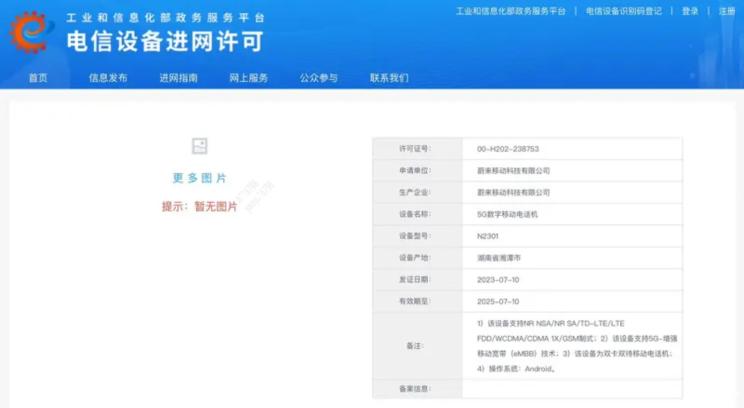This screenshot has width=744, height=408.
Task: Open the 进网指南 menu item
Action: click(178, 78)
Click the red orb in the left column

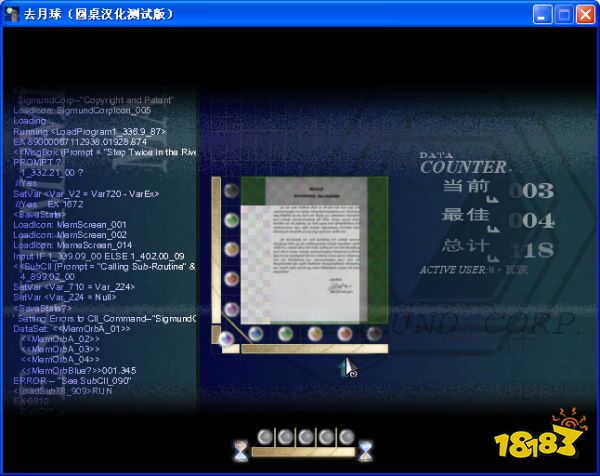(x=231, y=278)
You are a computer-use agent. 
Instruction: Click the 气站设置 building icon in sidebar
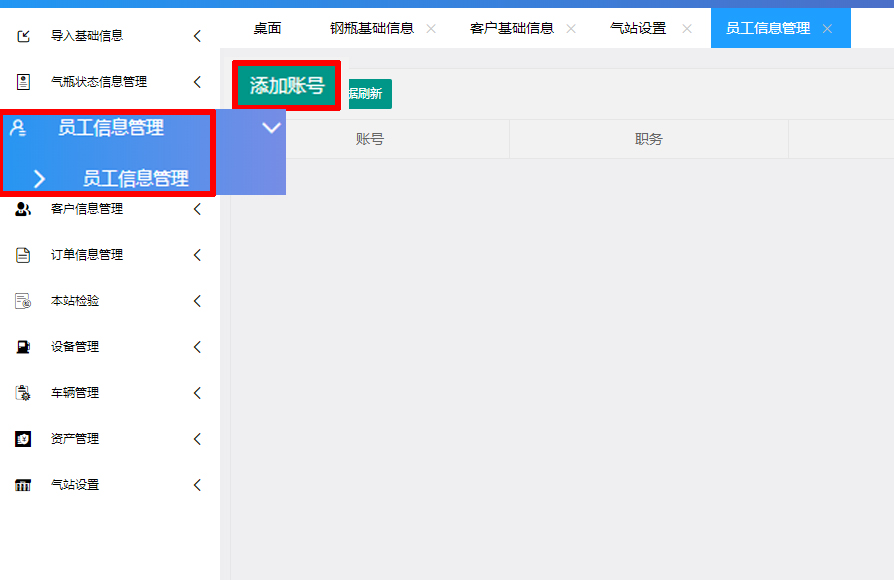pyautogui.click(x=23, y=485)
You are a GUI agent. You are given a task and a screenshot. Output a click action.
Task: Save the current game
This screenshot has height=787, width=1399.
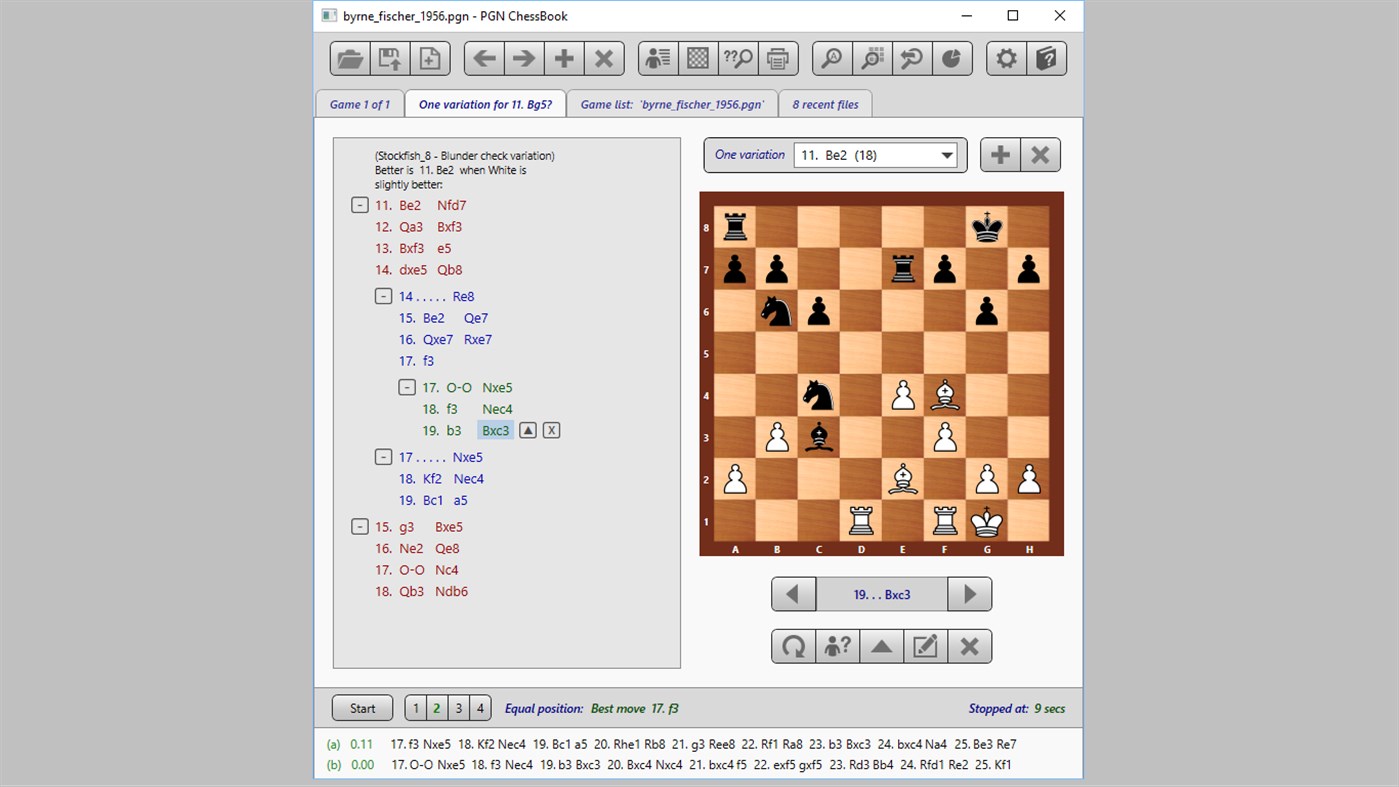[x=389, y=58]
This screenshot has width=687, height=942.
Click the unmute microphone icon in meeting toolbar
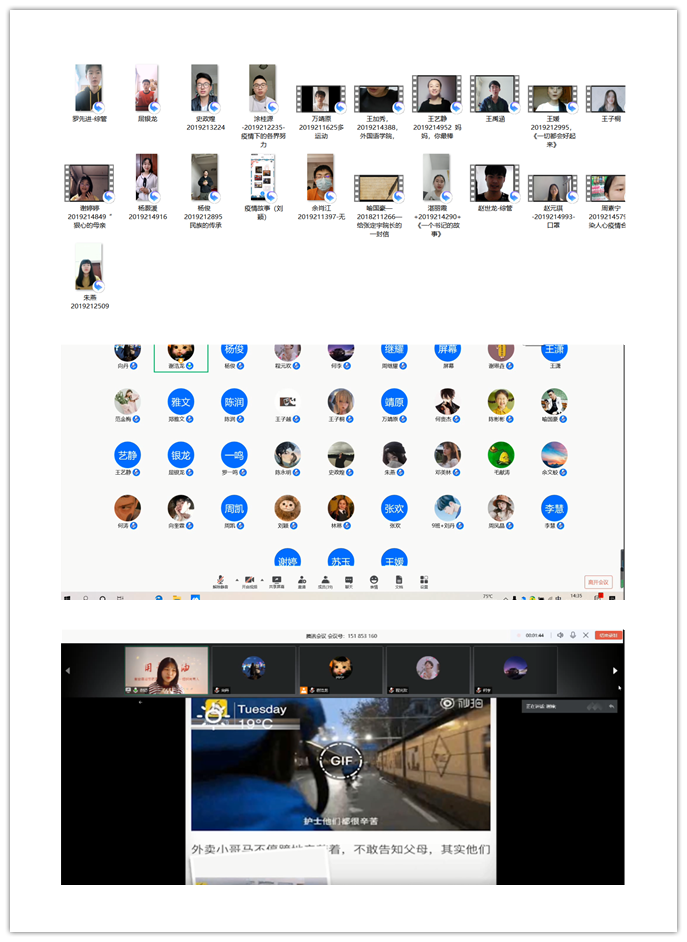(220, 579)
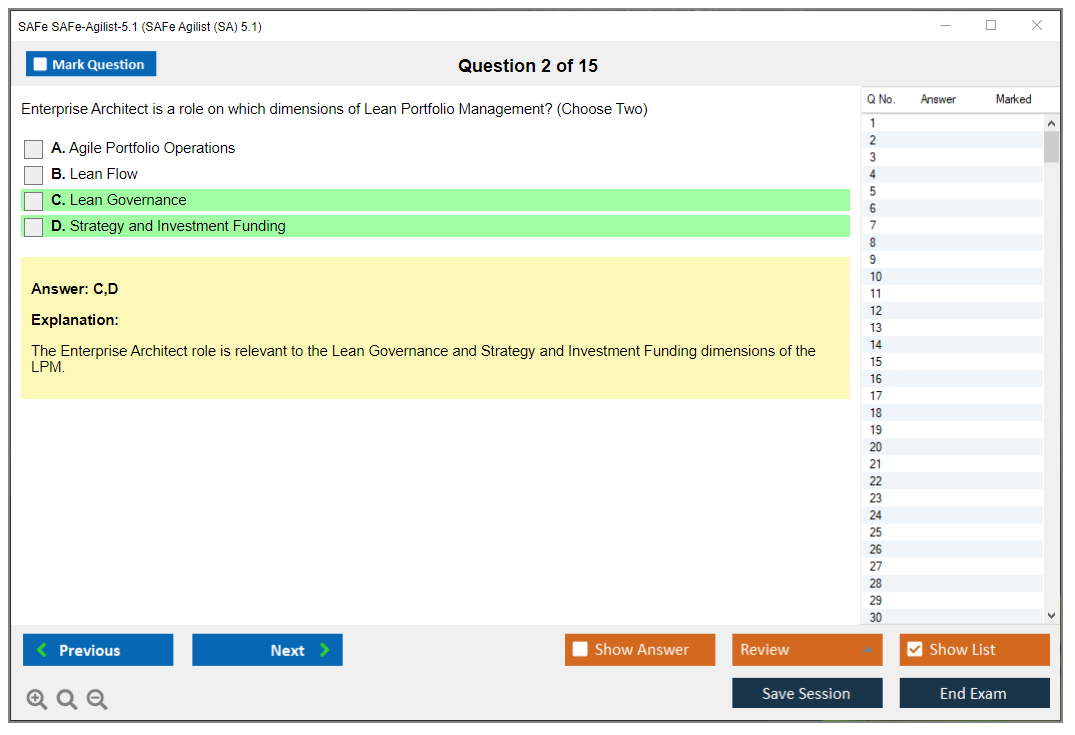Click the reset zoom magnifier icon
1075x735 pixels.
(67, 700)
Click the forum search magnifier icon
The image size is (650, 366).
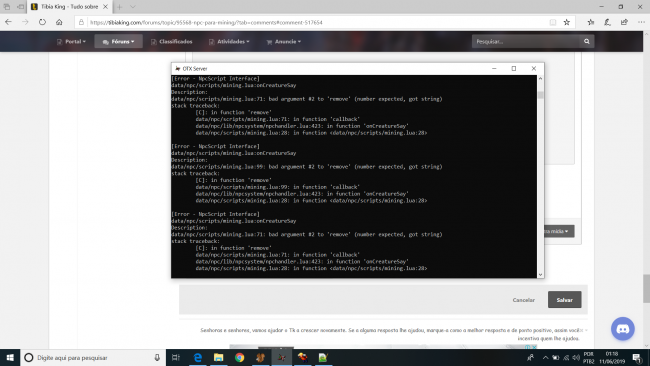[587, 41]
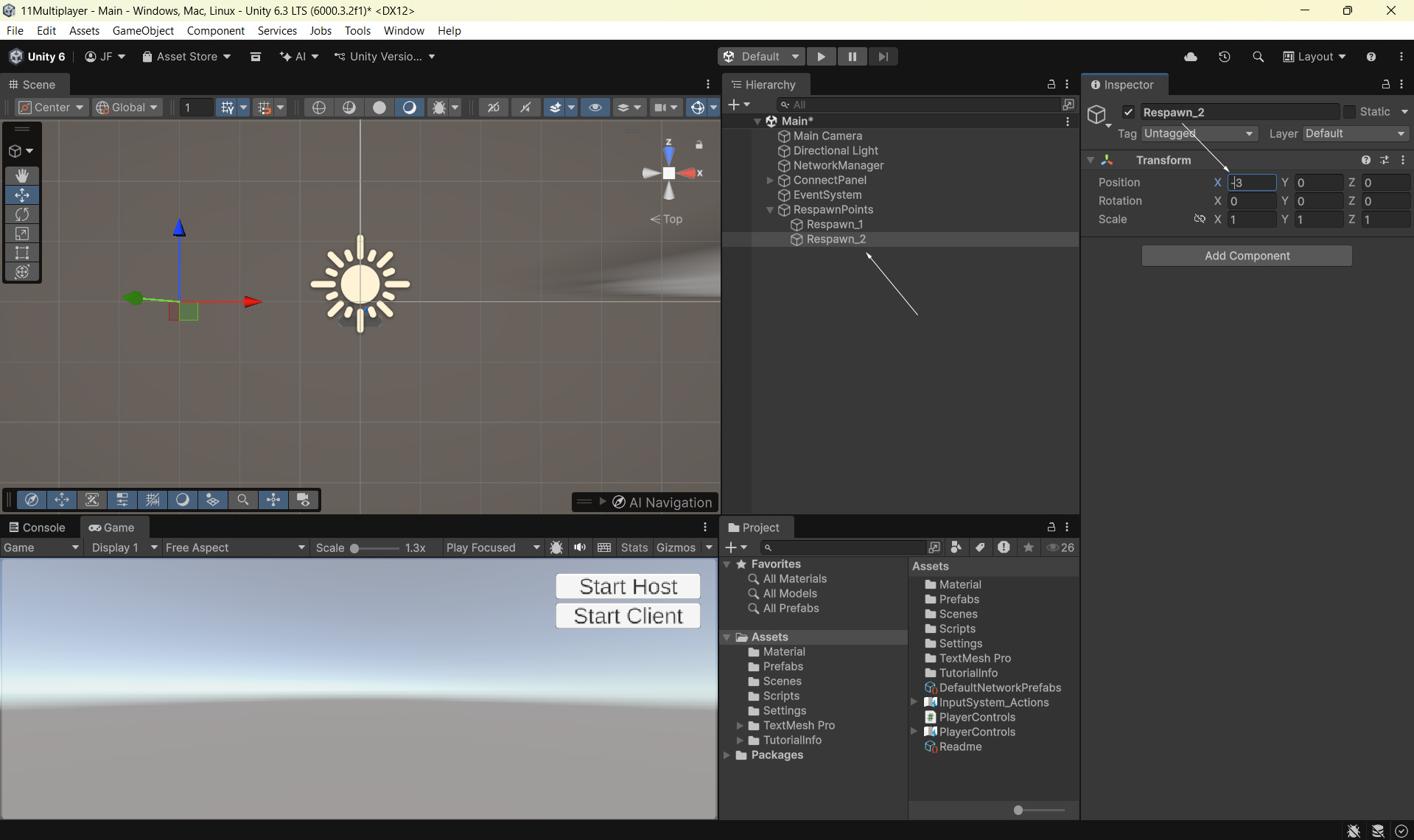The width and height of the screenshot is (1414, 840).
Task: Toggle the Respawn_2 active checkbox
Action: [x=1128, y=112]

Work task:
All that is wanted is an exact copy of the lines from the line bearing "Click the unmute" through the final line of the entries, including both ends but no pictures.

Written answer:
Click the unmute microphone icon in meeting toolbar
(220, 579)
Click the reset zoom magnifier icon
1075x735 pixels.
(67, 700)
Click the forum search magnifier icon
The image size is (650, 366).
[587, 41]
The width and height of the screenshot is (1414, 840).
Task: Toggle the Respawn_2 active checkbox
Action: [x=1128, y=112]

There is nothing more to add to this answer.